America's wars changed this Southern boy forever


Why, yes, of course I'm glad I immigrated to Canada from the US Deep South when I did (October 2005).  It was the right decision for me and my family; and the best thing I've ever done; even if many years too late.

But it was a lot more than simply a change of residence.  It marked a change in me; who I choose to be, and how I choose to live the remainder of my life.  And, as strange as this sounds, I have to credit America's headlong foolish rush into a series of unnecessary wars for that change in me. Without the wars; I'd have remained the man I was, "happy as a pig in slop" as they say in Alabama.  
 
Too often. people told me that I should "get over it."  In other words, return to who (or even where) I was before.  Never.  
 
I remain absolutely antiwar, but America's wars aren't what's important; they only reveal the truth about Americans. The wars didn't change most Americans like they changed me; they only brought to the surface, and made visible, what was already there.  Something I discerned for the first time; something I want absolutely no part of.

And to those who say, "What have you accomplished, what have you changed?", I'd say this:  I changed the most important thing of all.  In the end, the most important thing I did, and certainly the most difficult, was this:  I changed myself.
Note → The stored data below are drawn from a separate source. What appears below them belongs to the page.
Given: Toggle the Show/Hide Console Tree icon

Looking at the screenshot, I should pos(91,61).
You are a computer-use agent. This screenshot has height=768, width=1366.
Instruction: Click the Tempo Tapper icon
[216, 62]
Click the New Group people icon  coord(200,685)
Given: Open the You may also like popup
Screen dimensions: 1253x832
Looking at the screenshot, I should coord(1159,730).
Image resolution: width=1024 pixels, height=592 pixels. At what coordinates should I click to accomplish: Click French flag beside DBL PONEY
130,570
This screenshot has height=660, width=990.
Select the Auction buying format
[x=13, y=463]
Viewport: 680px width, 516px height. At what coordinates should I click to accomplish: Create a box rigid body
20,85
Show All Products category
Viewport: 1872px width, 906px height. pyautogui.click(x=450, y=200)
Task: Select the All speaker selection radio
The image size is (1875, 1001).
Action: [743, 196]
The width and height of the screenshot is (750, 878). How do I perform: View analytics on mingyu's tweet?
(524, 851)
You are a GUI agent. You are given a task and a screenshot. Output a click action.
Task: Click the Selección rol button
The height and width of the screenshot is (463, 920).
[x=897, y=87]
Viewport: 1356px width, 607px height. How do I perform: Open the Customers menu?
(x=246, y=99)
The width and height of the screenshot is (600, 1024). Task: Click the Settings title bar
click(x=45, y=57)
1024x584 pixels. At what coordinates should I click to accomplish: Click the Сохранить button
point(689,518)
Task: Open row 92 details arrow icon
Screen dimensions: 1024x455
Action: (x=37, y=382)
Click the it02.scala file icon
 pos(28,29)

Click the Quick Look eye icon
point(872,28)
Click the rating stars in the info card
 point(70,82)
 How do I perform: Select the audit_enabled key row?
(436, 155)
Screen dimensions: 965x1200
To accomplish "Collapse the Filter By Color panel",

Here's the bottom line:  I will no longer give my unquestioning allegiance to politicians, to institutions, to political parties, and to religious leaders, especially those who have betrayed my loyalty and trust.  I'll go with my gut from now on.  All morality is ultimately individual.  Allowing institutions to define moral behaviour for us, refusing to live by a personal standard, is not merely "amoral" ... it is immoral.  It is a choice to abandon morality as a basis for one's actions and to yield the moral responsibility for one's choices to another person or an institution.

By the way, where were America's churches when all this went down?  Most (at least in the Bible Belt) were in lockstep with the national sentiment of hate-filled desire for blood ... for vengeance. Their role was to assure Americans that evil had God's "stamp of approval."  That was a lie ... a blasphemous lie, and I'm using the term "blasphemous" both literally and accurately.

The wrong choices that most Christians made were made because they were easy to make.  In my opinion, the right choice for Christians should never been an easy one.  The basic tenet of the Christian faith is love for others, and Christians should be immune to all appeals to the basest emotions of humans (hate, envy, greed, prejudice, and the desire for vengeance).  They were not, because society had made the wrong choices easier; the right choices (like speaking out against evil-doers) very, VERY difficult 15 years ago.

Why do I kick against a stone wall?  I guess I'm actually trying to make those hard choices a little easier for others, and more socially-acceptable – choices that better society ... that better the living conditions and the prospects for the greater number.  I don't want others to have to endure the pain I have.  And, maybe along the way, I might save the lives and limbs of a few young men and women who are being used to advance the purposes of those who care nothing for them. Americans were easily led into an extended series of wars that, as most wars do, will be manifested most vividly in the blood shed by the sons and daughters of poor men serving to make rich men richer.  [the US is currently involved in direct military action in at least seven countries; four more than when President Obama took office eight years ago].  

Where were the good Americans when all this started, and when all of this could most easily have been prevented?  I believe they were learning to listen to voices that "tickle the ear." Those voices say, "The messages of peace, love, kindness, compassion, self-sacrifice and humility are old-fashioned, quaint, we can't afford them anymore.  It is your destiny to own more, and to think of yourself first ... not to worry about the plight of others or even the world you leave your children's children."  I know, because I heard that message, I heard that lie, and I loved it.  I loved it, and I lived it for 45 years. I'm no longer that man and never will be again.